*Study material:*

----------

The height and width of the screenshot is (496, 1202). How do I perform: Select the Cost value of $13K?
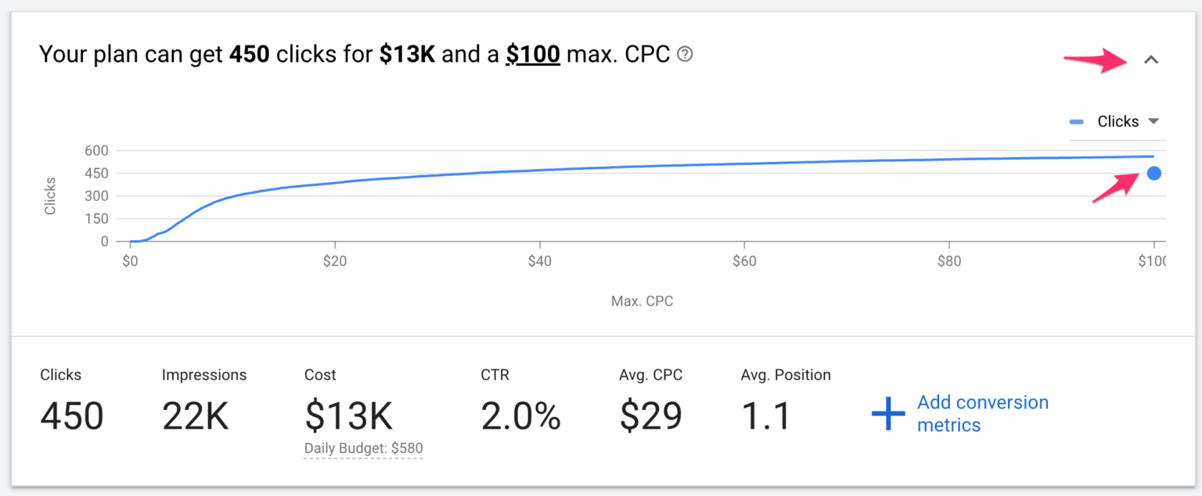click(x=348, y=415)
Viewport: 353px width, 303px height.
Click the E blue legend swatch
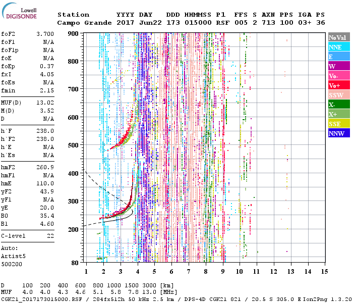point(338,57)
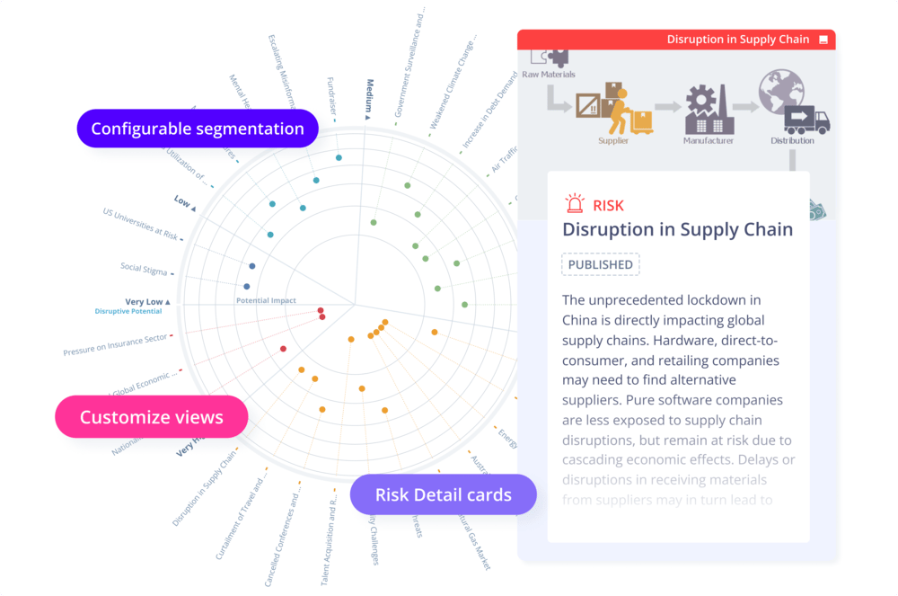The height and width of the screenshot is (596, 898).
Task: Click the PUBLISHED status badge
Action: [x=600, y=264]
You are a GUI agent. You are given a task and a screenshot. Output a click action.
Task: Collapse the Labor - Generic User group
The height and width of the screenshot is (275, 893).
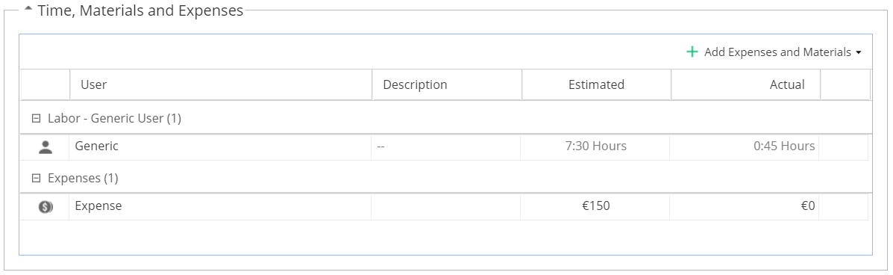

----------

*Task instructions:* Only lines belong in the copy: transcribe those from the start of the data through the line that contains "You are a GUI", and skip the pictures.

*Answer to this problem:*
The height and width of the screenshot is (496, 1202). How do I perform: Select the Cost value of $13K?
click(x=348, y=415)
Viewport: 353px width, 303px height.
Click the E blue legend swatch
point(338,57)
The height and width of the screenshot is (596, 898).
Task: Click the PUBLISHED status badge
Action: [x=600, y=264]
You are a GUI agent. You are given a task and a screenshot. Output a click action.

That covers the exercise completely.